One is that each hash is generated from the previous hash, starting with the nonce, and proving that all offered node/edge pairs are valid derivatives from the nonce seems to me to require the verifier to repeat the hash function each time checking for a match until it gets a hit, which could be up to several thousand, in the worst case. Is there some property that can be used to shortcut this identification process, since unlike protection against DoS, we are providing the salt of the hash?
Second is that even if the presented cycle is perfectly valid, it is possible that one or more of the node/edge pairs in the cycle has a duplicate coordinate. The hashes are 32 bits long, and each coordinate is 8 bits. The answer to this probably has some relation to the previous question also, as having the seed for a hash function is a known security risk because of collisions. So obviously, as well as verifying the nodes are part of a cycle in the lowest possible values in the finite field, I need a way to be sure that a pair does not overlap with another possible, and branching pair.
I will be studying the verifier closer in the Cuckoo Cycle implementation to see if I can figure out how the algorithm ensures it is not approving a cycle that actually has a branch (and thus is invalid), but I thought I'd pop the question on this site in case someone knows better the ways of recognising hashes from a common seed, and if there is any way to recognise a 50% collision between a given coordinate and another one.
Note: After thinking about it for a while, I realised that I could solve the 'fake cycle' with one or more nodes having a branch by simply splitting the heads and tails into separate hashes, subsequent (odd then even), such as Murmur3 16 bit hashes.
And further thinking about it, I realised that Cuckoo Cycle is actually a special type of hash collision search that seeks only collisions that occur only once in the low order of the finite field.
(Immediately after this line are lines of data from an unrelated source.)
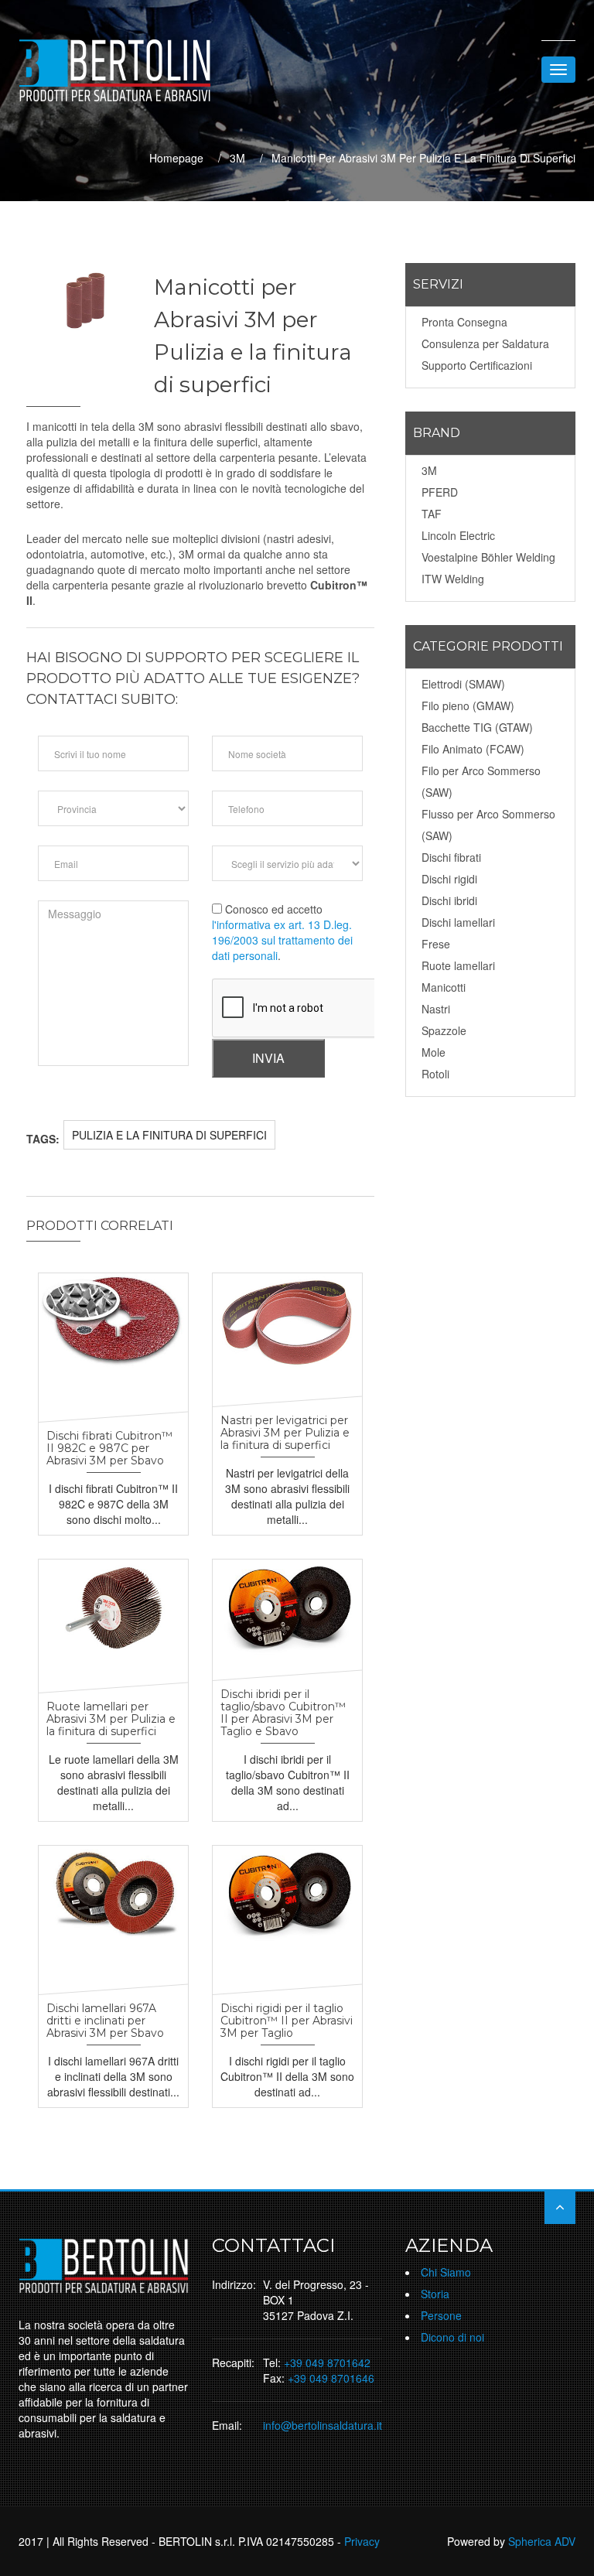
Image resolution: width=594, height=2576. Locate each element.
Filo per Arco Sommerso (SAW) (481, 781)
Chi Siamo (446, 2272)
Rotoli (435, 1073)
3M (237, 157)
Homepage (176, 157)
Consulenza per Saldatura (485, 343)
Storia (435, 2293)
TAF (432, 513)
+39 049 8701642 (327, 2362)
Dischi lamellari (458, 922)
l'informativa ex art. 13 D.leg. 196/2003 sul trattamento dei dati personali (282, 940)
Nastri (436, 1008)
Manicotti (444, 987)
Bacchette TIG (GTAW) (477, 727)
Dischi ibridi (449, 900)
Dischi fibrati (451, 857)
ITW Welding (453, 578)
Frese (436, 943)
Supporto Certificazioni (477, 365)
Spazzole (444, 1030)
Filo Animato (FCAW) (473, 749)
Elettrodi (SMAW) (463, 684)
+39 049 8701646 (331, 2378)
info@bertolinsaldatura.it (322, 2425)
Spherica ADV (541, 2541)
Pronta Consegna (464, 322)
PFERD (440, 492)
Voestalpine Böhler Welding (488, 557)
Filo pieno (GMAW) (468, 705)
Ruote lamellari (458, 965)
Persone (441, 2315)
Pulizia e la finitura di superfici (169, 1135)
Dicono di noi (452, 2337)
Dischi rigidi (449, 879)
I am devising a new scheme called Hummingbird, which instead will not target the smallest numbers (which is also the same thing done by hashcash) but instead will target the most proximate hashes in a chain to the seed nonce. This will mean that attempts to insert branched nodes in the graph of the solution will be discovered in the verification. Which will probably take about 2-5 seconds depending on how deep. These solutions could be eliminated by specifying a maximum hash chain length as part of the consensus.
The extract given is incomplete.